まとめ

GAVE が多次元データを解析するために便利なソフトウェアの1つであることを示した.

GAVE は多次元データの解析に不慣れな人でも十分に機能を利用できるソフトウェアである. 近年の地球流体のデータを取り巻く環境の変化によって, これまで多次元データを解析する機会が少なかった人も解析する機会が増えると思われる. そうなると誰でも手軽に利用できるソフトウェアが重要になる. GAVE は GUI であるため CUI のソフトウェアに比べて機能を把握しやすい. 日本語に対応しているため, 日本人であれば更に機能を把握しやすい. よって GAVE の使用方法を学ぶために労力をあまり必要としない. また, Red Hat Linux, Debian Linux など一部の環境であればインストールパッケージを利用して手軽にインストールすることができる(付録A 参照). したがって, GAVE は導入しやすいソフトウェアであると言える. また本文では特に触れていないのだが GAVE は無償のソフトウェアである. このことは気軽に導入することができる要因となるだろう.

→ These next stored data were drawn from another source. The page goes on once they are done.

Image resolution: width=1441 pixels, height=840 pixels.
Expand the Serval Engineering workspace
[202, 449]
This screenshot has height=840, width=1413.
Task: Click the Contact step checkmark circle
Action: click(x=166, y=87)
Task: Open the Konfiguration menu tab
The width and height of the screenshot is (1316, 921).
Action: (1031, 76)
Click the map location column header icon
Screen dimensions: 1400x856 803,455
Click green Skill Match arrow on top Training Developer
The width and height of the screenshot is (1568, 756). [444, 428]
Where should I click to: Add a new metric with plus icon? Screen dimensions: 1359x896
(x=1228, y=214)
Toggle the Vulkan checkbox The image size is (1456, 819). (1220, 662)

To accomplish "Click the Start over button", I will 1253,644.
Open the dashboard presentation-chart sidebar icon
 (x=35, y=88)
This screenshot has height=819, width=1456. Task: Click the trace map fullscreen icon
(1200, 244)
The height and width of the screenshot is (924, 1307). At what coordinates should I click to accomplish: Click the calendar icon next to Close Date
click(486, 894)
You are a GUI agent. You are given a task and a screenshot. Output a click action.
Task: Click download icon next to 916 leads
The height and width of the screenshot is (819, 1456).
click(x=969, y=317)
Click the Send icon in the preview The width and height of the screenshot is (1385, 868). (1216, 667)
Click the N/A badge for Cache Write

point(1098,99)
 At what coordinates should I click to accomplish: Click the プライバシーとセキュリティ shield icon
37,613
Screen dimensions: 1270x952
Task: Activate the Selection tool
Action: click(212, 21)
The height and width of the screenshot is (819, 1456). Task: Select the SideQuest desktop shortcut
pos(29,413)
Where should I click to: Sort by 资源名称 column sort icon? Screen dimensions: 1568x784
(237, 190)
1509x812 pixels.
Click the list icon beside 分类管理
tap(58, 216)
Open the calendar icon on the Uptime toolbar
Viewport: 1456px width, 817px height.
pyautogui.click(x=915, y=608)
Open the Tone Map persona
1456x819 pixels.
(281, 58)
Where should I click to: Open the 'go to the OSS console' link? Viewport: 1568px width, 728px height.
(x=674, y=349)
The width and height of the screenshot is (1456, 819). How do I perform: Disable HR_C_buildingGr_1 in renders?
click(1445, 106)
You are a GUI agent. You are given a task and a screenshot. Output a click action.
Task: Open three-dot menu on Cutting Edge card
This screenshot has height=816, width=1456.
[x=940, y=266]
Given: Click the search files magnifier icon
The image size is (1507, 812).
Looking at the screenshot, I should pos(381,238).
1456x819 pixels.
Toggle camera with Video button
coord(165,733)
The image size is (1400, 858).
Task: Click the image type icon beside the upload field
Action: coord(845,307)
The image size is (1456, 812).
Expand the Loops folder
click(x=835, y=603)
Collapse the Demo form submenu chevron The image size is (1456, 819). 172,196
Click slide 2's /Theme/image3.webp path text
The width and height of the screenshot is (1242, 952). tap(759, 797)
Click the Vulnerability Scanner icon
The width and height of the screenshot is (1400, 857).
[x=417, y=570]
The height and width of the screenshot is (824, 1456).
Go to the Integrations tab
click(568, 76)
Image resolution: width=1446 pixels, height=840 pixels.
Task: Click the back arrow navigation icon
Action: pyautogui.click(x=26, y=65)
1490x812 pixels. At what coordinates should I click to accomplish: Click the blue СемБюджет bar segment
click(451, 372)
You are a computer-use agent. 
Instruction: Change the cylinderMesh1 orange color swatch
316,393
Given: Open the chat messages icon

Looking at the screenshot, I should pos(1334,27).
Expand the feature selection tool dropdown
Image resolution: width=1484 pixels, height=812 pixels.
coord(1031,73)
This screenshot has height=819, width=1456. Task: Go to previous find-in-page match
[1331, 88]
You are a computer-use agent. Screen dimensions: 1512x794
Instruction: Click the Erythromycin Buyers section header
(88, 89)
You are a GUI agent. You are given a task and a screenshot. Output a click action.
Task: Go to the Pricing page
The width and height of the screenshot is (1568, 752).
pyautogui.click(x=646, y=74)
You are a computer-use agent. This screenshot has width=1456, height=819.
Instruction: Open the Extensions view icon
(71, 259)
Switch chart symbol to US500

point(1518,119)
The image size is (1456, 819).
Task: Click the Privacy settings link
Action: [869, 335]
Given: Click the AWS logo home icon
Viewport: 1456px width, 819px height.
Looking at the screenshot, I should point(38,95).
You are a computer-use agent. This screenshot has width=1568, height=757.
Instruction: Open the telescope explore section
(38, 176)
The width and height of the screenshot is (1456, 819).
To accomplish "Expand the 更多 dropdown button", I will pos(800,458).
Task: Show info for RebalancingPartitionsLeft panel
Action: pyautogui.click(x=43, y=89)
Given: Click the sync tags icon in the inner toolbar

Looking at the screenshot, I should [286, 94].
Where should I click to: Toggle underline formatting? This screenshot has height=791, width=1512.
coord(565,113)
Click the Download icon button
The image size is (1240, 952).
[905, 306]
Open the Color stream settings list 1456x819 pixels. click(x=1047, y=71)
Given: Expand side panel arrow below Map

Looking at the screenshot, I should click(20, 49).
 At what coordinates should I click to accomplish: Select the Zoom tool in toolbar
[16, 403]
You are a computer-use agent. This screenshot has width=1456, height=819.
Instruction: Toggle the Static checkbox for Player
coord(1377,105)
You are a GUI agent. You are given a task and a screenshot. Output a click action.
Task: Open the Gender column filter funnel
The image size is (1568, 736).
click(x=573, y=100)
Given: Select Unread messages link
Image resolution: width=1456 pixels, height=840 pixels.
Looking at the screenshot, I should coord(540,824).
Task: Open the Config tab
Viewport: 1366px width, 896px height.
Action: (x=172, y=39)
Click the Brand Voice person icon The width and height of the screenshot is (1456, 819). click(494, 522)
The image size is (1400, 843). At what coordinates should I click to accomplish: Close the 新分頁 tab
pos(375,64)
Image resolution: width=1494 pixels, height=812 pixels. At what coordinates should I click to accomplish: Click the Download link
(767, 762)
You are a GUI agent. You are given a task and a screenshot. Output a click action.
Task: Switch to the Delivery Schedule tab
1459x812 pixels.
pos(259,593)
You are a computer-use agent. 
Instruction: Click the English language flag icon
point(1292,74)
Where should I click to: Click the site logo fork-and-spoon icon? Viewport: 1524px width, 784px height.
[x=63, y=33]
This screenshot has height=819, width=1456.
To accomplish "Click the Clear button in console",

GAVE は, 多次元データの解析を既に他のソフトウェアやライブラリを用いて行っている人にとっても非常に便利なソフトウェアである. まずデータから特徴を明確に描画するために指向錯誤しながら修正を行う作業を非常に手軽にできる. GUI によって, 可視化における変数の選択や修正を対話的に行うことができるためである. また, GAVE はソースが公開され改変も可能であるため各々求める機能を加えることができる. GAVE が利用しているライブラリ(詳細は付録C 参照)も同様にソースが公開され改変も可能であるためこれらのライブラリの機能から拡張することもできる. これらのライブラリとは電脳 Ruby プロジェクトで開発されているライブラリであり汎用言語である Ruby で記述してあるために拡張性が高い(Ruby については付録B 参照). また, GAVE はスクリプト作成支援ツールとして使うことができる. 可視化した手順を Ruby スクリプトとして保存することができるためである. データファイルとスクリプトから可視化を再現することができるだけでなく, このスクリプトを雛型として利用することで, 解析スクリプトを手軽に作成することができる.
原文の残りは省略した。